• **Text segment**
###

Willi Nemitz (1 November 1910 – 11 April 1943) was a former Luftwaffe fighter ace and recipient of the Knight's Cross of the Iron Cross during World War II. The Knight's Cross of the Iron Cross was awarded to recognise extreme battlefield bravery or successful military leadership. Willi Nemitz was one of the oldest operational fighter pilots. His first known Soviet victory, was a LaGG-3 on 22 June 1942. Willi Nemitz was credited with 81 victories in about 500 missions. All his victories were recorded over the Eastern Front and includes at least 11 Il-2 Sturmoviks.

Career
Nemitz was born on 1 November 1910 in Greifenhagen in Pomerania, at the time in the Province of Pomerania, a province of the Kingdom of Prussia within the German Empire, present-day Gryfino in northwestern Poland. Following flight training, he was posted to 5. Staffel (5th squadron) of Jagdgeschwader 52 (JG 52—52nd Fighter Wing) in 1940. The Staffel was commanded by Oberleutnant August-Wilhelm Schumann and subordinated to II. Gruppe of JG 52 which was headed by Hauptmann Wilhelm Ensslen and fought in the Battle of Britain. On 2 November, Ensslen was killed in action and replaced by Hauptmann Erich Woitke.

###

• **Listing**
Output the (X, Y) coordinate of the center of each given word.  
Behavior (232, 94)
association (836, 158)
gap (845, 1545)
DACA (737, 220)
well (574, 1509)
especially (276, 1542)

###

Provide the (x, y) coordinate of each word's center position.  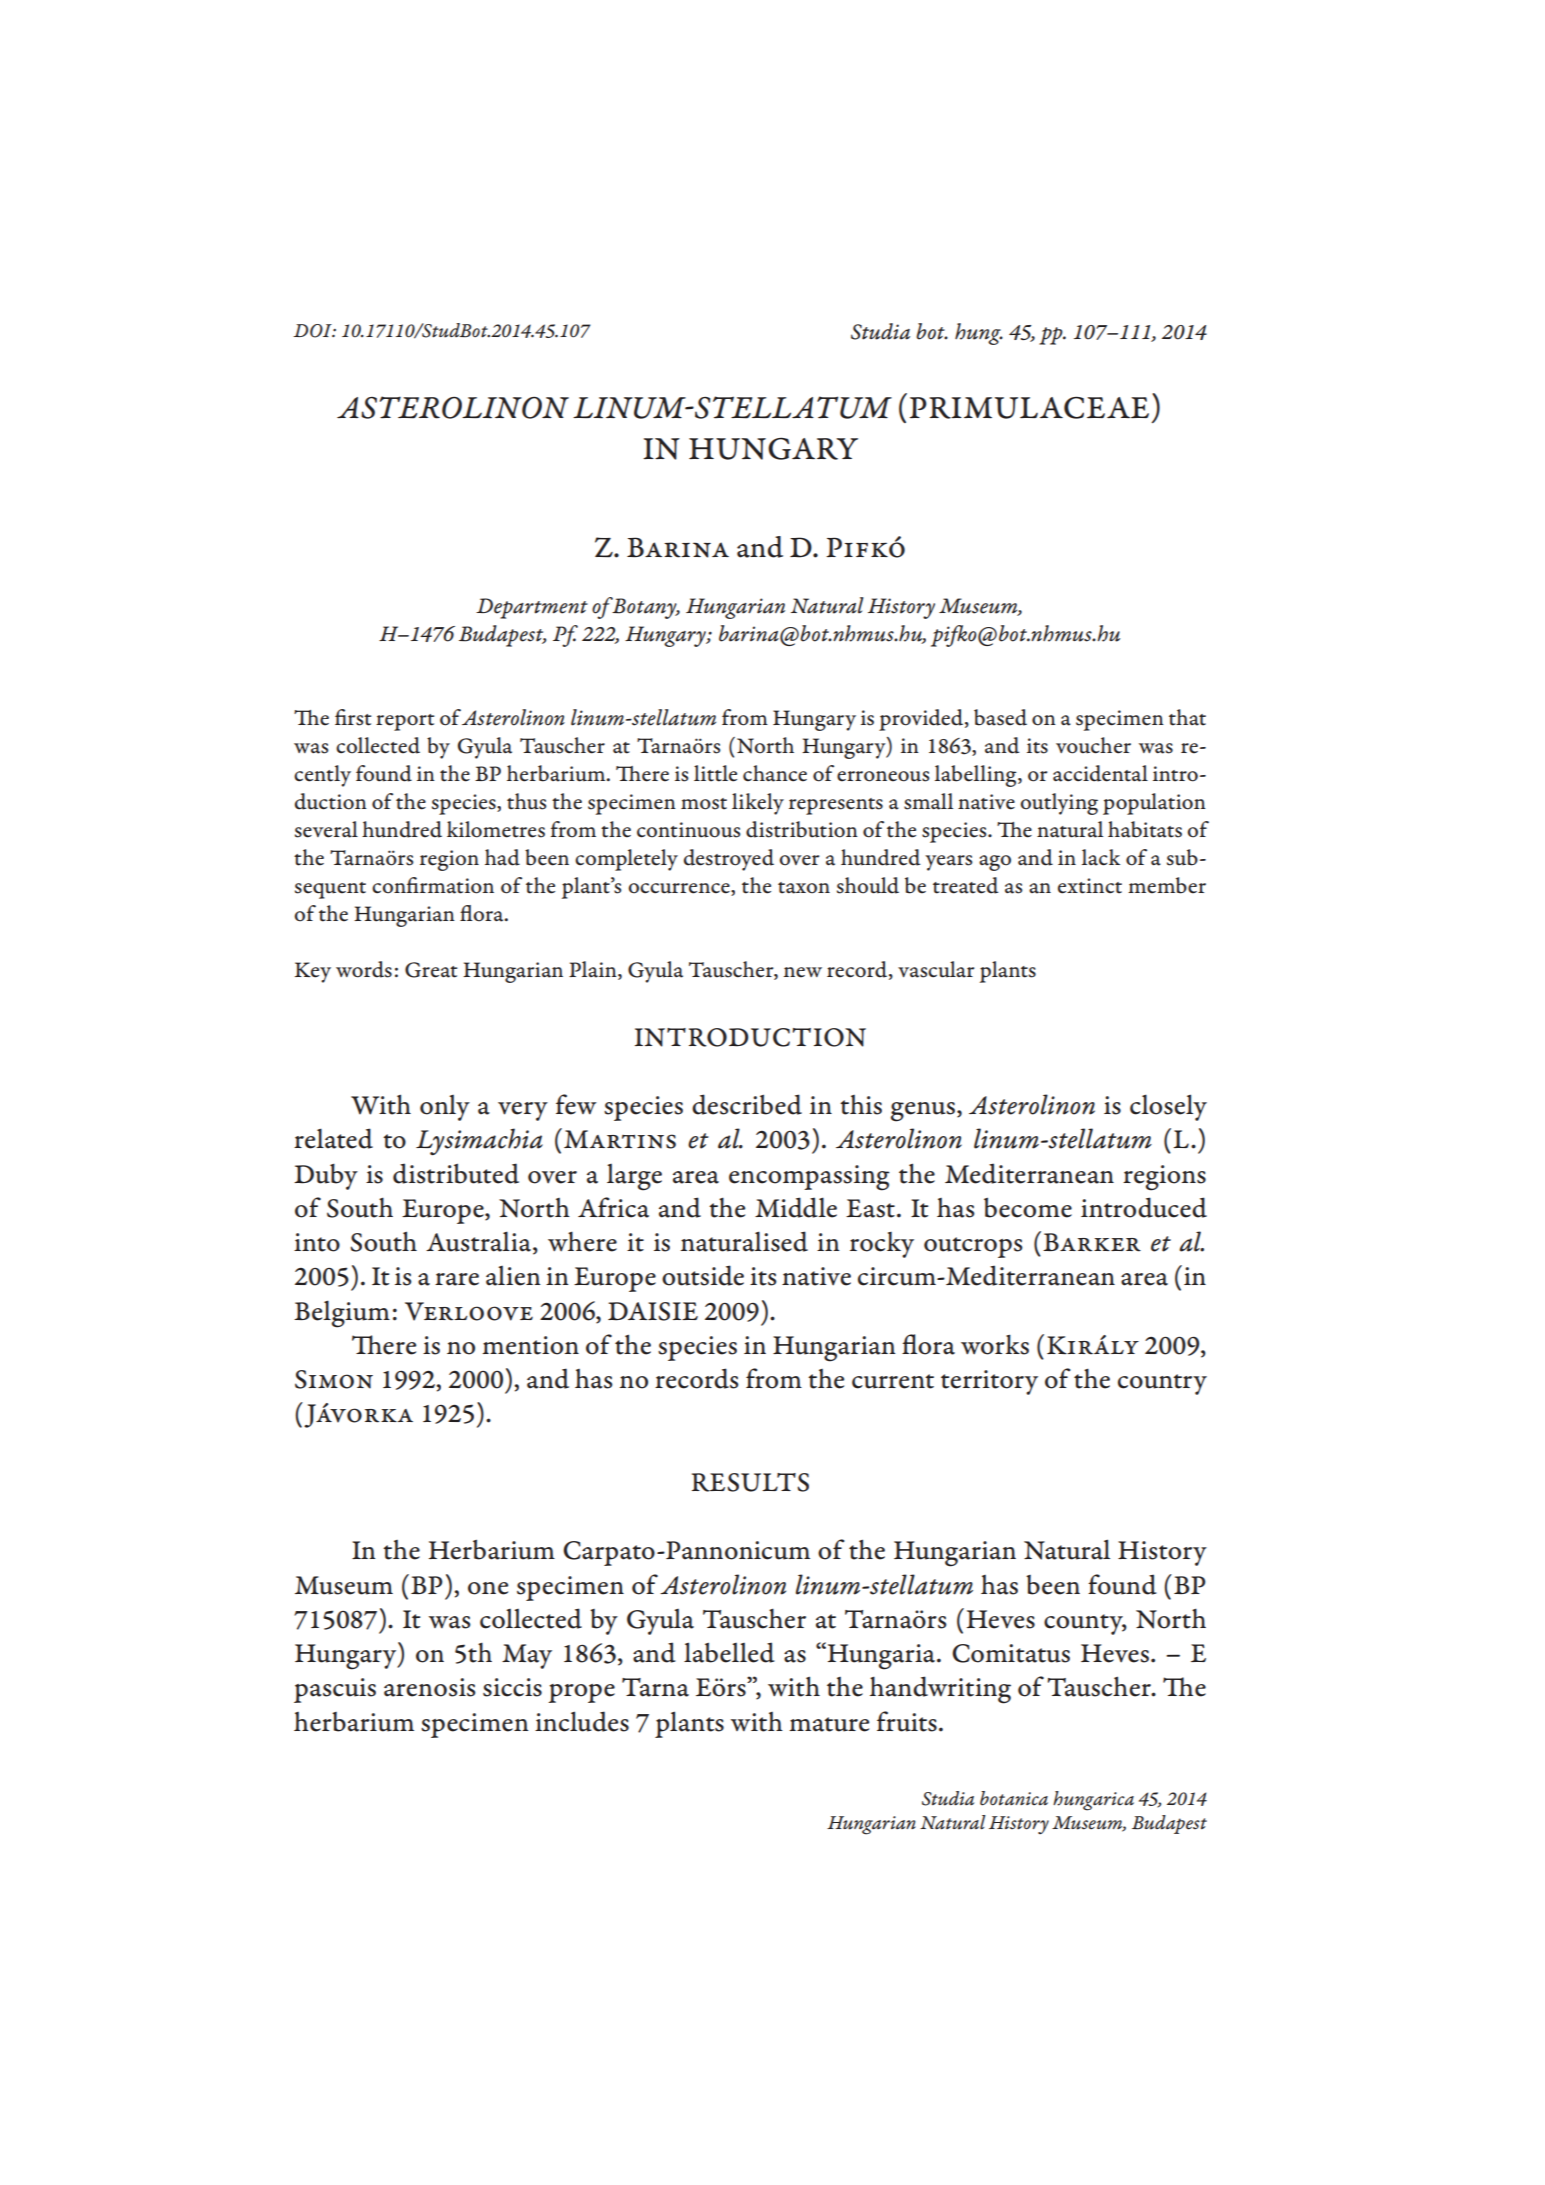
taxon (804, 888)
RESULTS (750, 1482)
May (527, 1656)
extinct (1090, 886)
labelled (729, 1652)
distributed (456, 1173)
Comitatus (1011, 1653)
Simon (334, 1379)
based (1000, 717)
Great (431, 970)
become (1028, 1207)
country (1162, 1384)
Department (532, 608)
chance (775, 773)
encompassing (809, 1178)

###

• **Requests**
(1) Write out the Nemitz biography from "Willi Nemitz (1" to "11 Il-2 Sturmoviks.".
(2) Render this sentence from the Nemitz biography in French: "Willi Nemitz was one of the oldest operational fighter pilots."
(3) According to the Nemitz biography, who replaced Ensslen after he was killed in action on 2 November?
The data has no connection to the Nemitz biography.

• **Answers to the exercise**
(1)
Willi Nemitz (1 November 1910 – 11 April 1943) was a former Luftwaffe fighter ace and recipient of the Knight's Cross of the Iron Cross during World War II. The Knight's Cross of the Iron Cross was awarded to recognise extreme battlefield bravery or successful military leadership. Willi Nemitz was one of the oldest operational fighter pilots. His first known Soviet victory, was a LaGG-3 on 22 June 1942. Willi Nemitz was credited with 81 victories in about 500 missions. All his victories were recorded over the Eastern Front and includes at least 11 Il-2 Sturmoviks.

(2) Willi Nemitz était l'un des plus vieux pilotes de chasse opérationnels.

(3) Hauptmann Erich Woitke.